Norway’s sovereign wealth fund has rejected the idea that remuneration committees should oversee pay across all employees in a company rather than only the board.
Norges Bank Investment Management (NBIM) made the remarks to the Financial Reporting Council (FRC) in a letter responding to a consultation on a revision of the UK’s corporate governance code.
NBIM said that a belief in the “differing” roles of board and management meant that employee pay should remain an operational issue.
NBIM said: “…we note that some of the proposed changes may blur the division of responsibilities, in particular having the remuneration committee of the board oversee all pay structures throughout the company. We believe that operational tasks should remain the responsibility of the management rather than the board.”
NBIM is the investment management division of the Norwegian Central Bank, which invests the country’s oil wealth through the Government Pension Fund Global. It has £50.7bn in equity assets under management.

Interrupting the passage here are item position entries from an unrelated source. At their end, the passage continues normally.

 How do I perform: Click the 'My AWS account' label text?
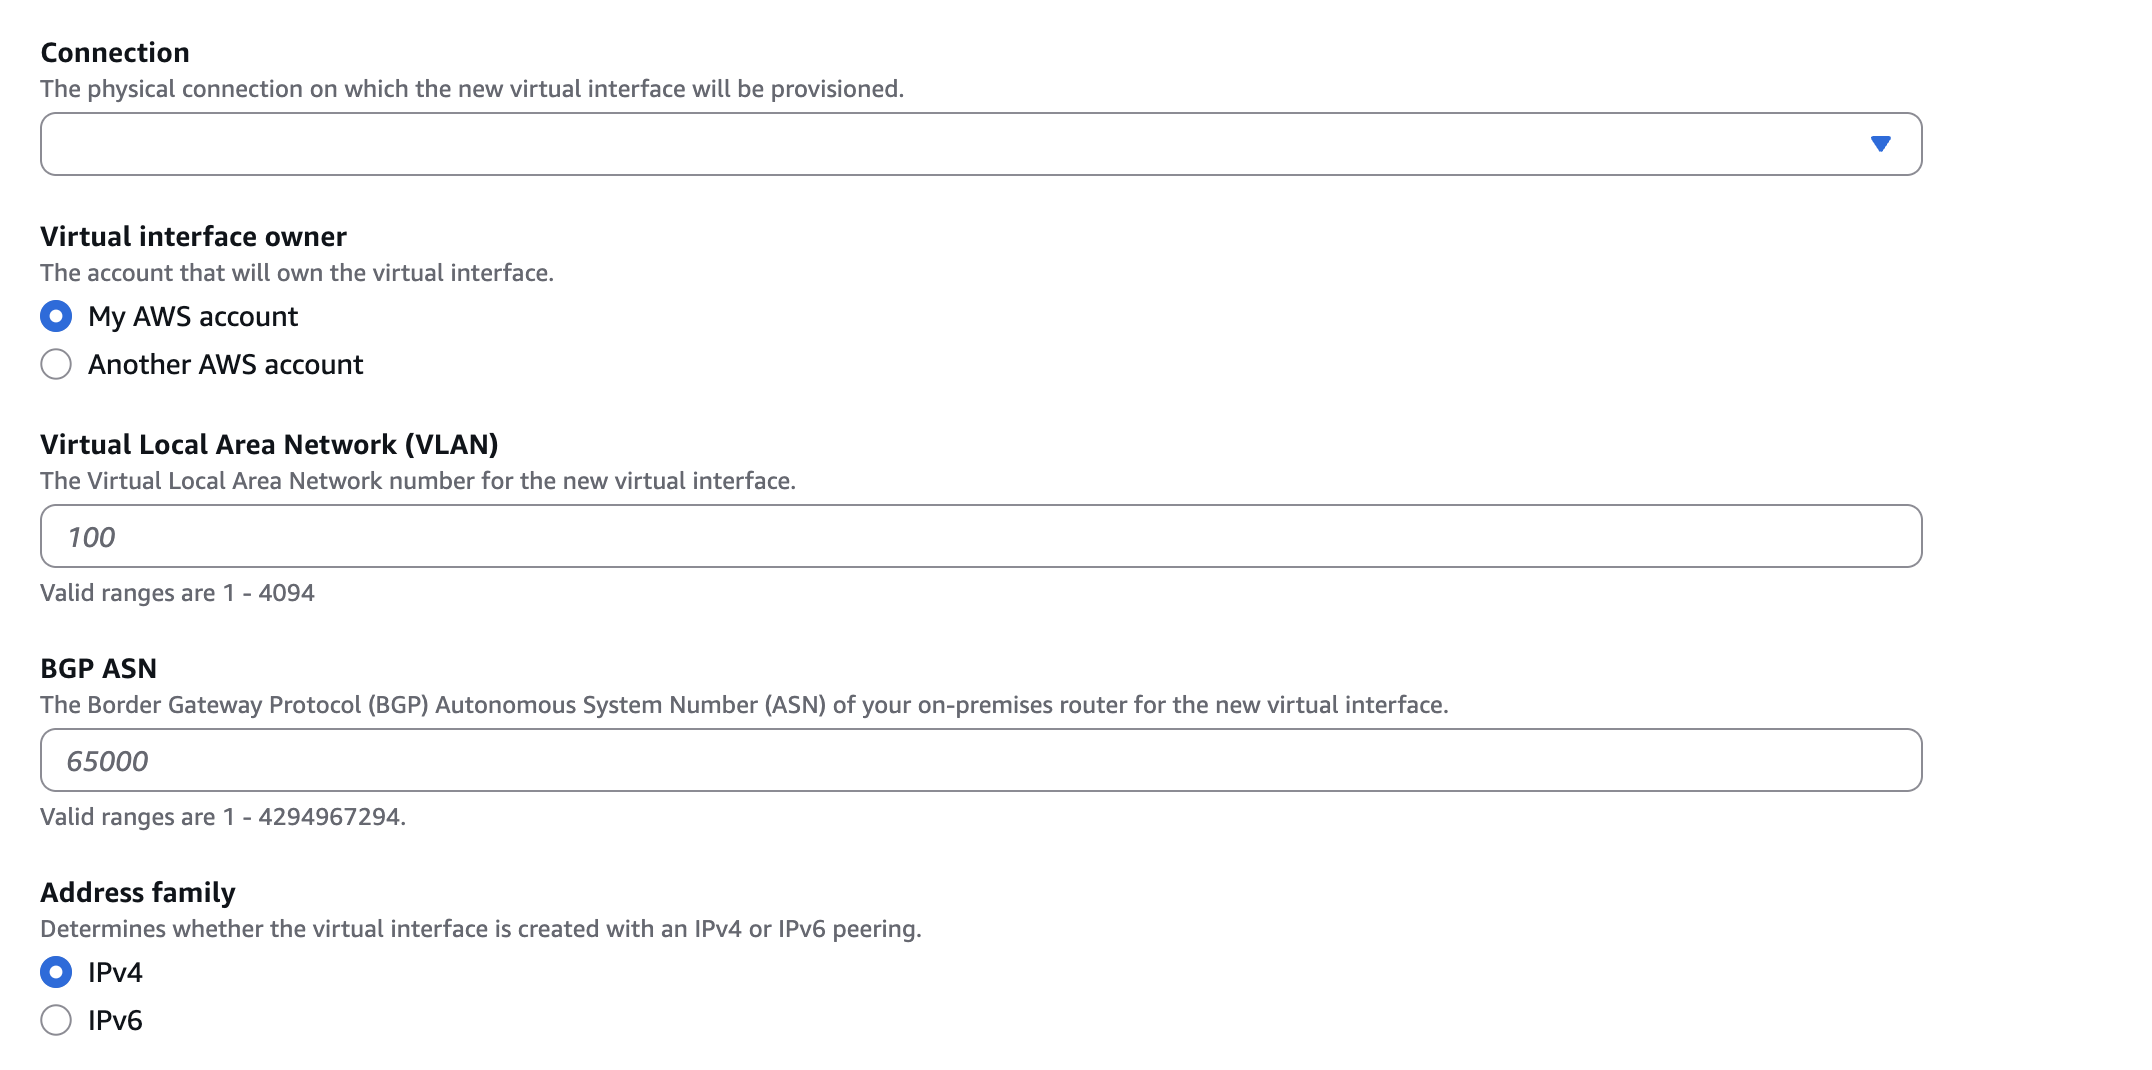click(193, 317)
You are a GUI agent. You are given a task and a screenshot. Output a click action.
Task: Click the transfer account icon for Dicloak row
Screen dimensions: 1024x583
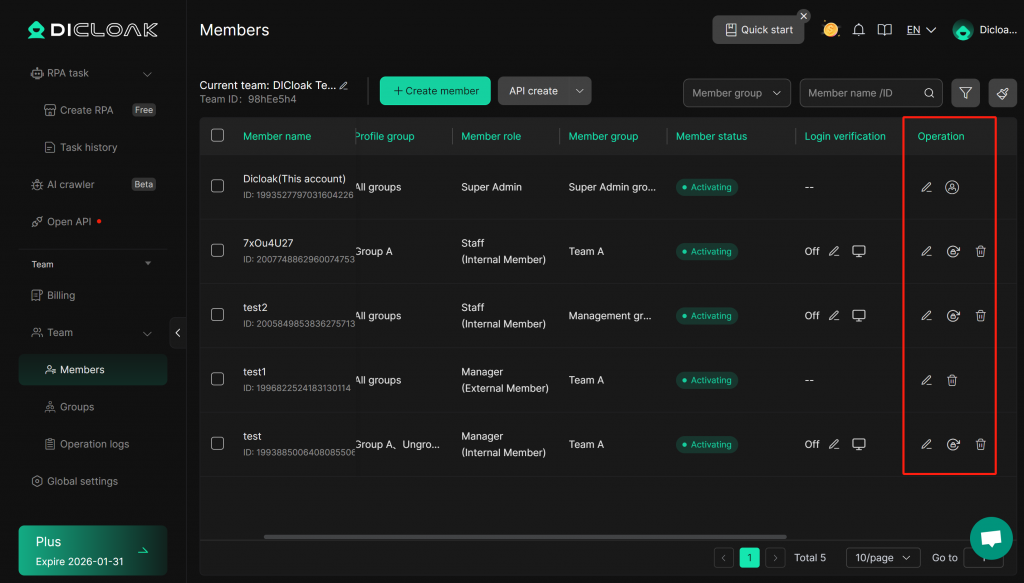[x=952, y=187]
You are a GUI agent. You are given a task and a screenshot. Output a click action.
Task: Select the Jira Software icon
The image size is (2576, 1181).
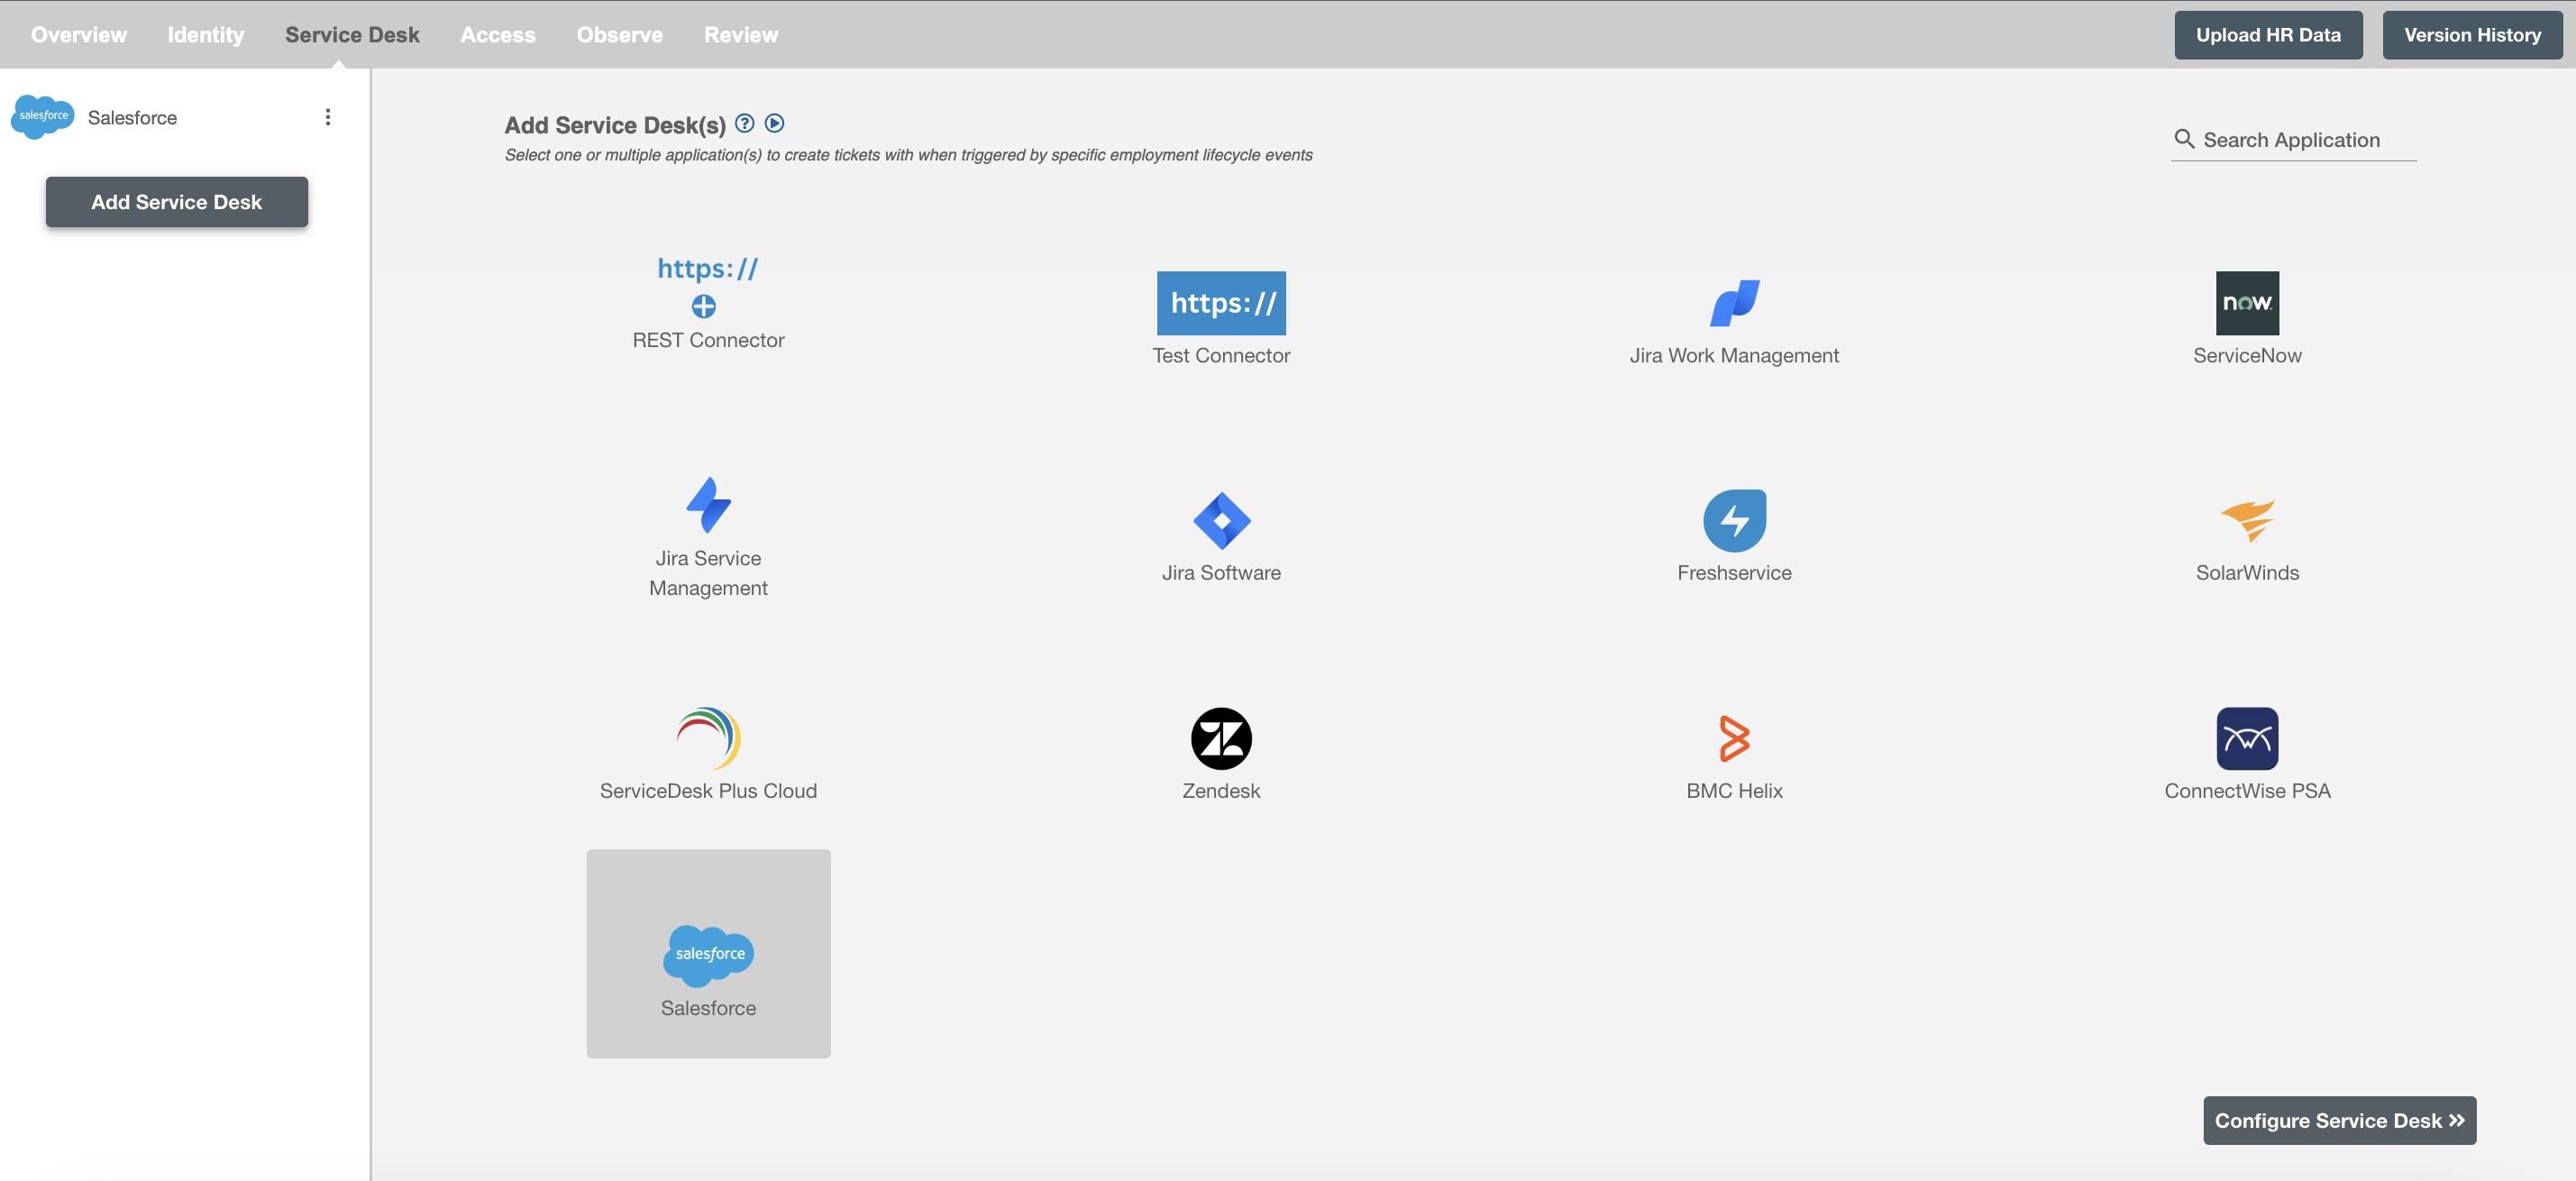coord(1220,519)
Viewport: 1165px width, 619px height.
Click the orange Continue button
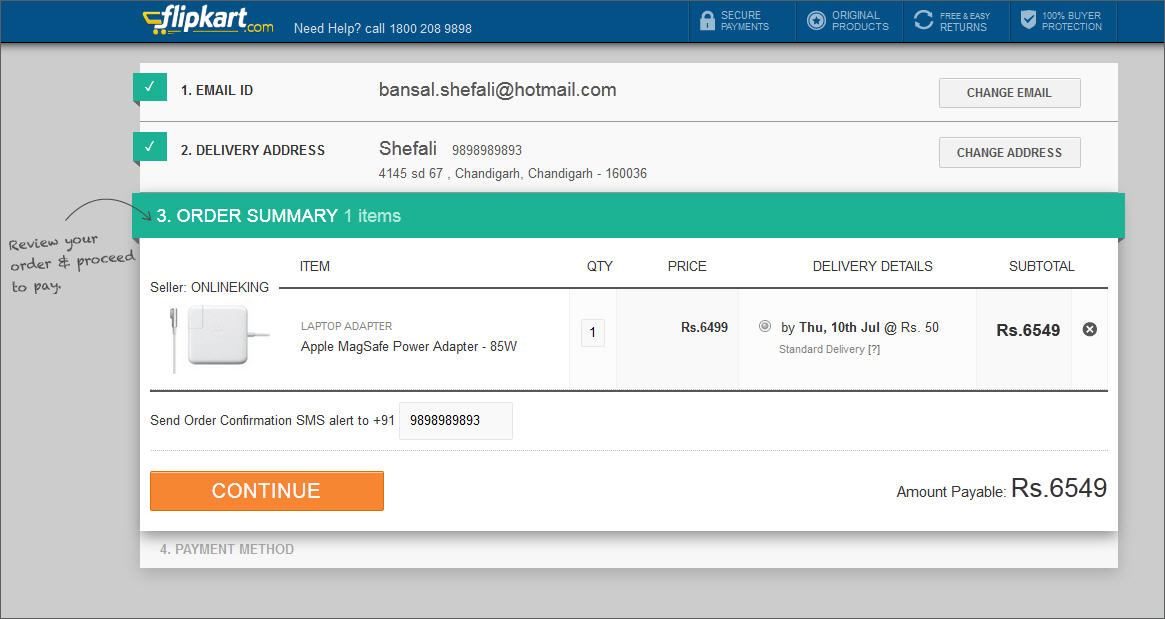(267, 491)
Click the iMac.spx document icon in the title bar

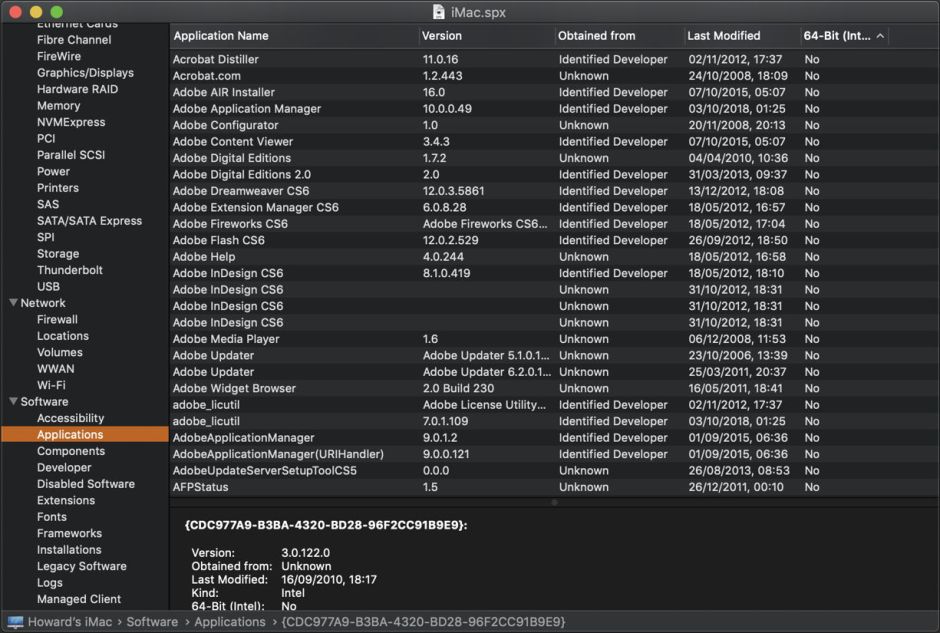tap(439, 12)
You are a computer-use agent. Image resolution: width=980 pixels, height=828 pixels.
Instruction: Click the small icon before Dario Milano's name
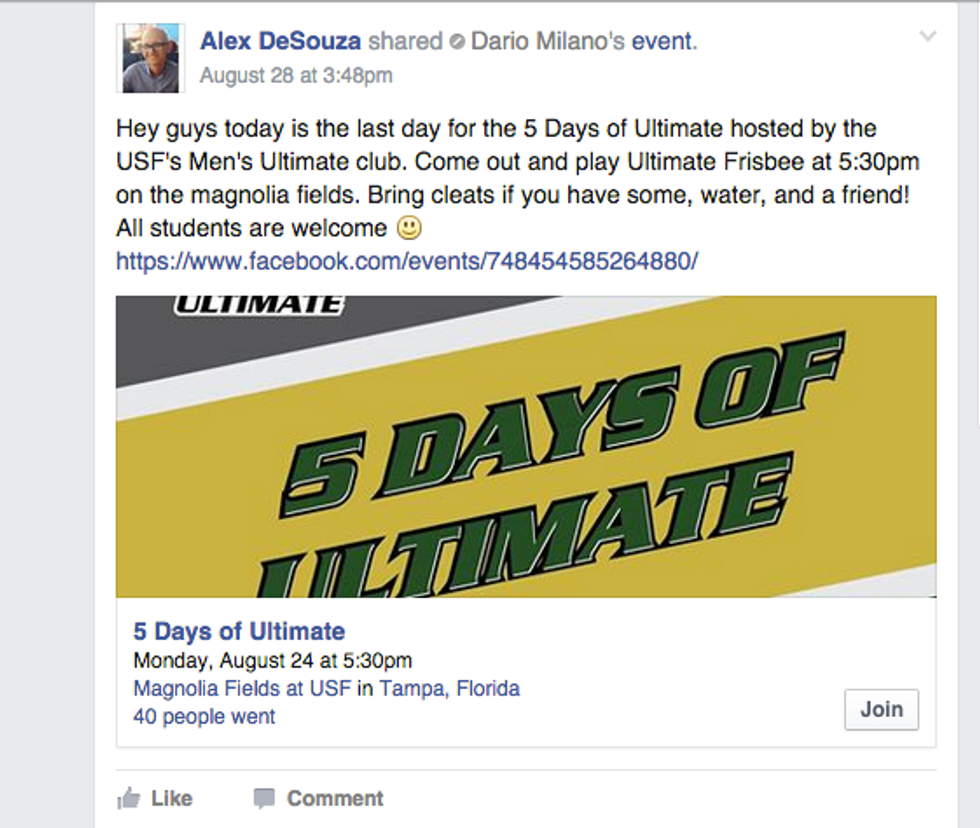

Broader remco responsibilities
The FRC’s revised code would entail broader responsibilities for the remuneration committee. Proposed new wording says: “The board should exercise independent judgement and discretion when approving remuneration outcomes, taking account of company and individual performance, and wider circumstances. No director should be involved in deciding his or her own remuneration outcome.”
NBIM also wants to see executives hold incentive equity for a minimum of five years and the end of long-term incentive plans (LTIPs).
NBIM backed the five-year minimum holding period for equity remuneration proposed in the code, and welcomed the idea that longer periods, even post-employment, may be appropriate.
But NBIM took aim at LTIPs, suggesting that longer term lock-ins meant remuneration committees could do away with “performance conditions for long-term shareholding”.
The letter said: “It is our view that long-term shareholding will better align CEO and shareholder interests than so-called long-term incentive plans with performance conditions.
“Substantial long-term equity exposure reinforces the intrinsic motivation of the CEO to succeed and contribute. It removes the distractions embedded in the design of many of the current incentive plans.”
NBIM offered caution on the definition of “independence” for directors. It said that provision in the code on independence should work as “flags rather than strict requirements”.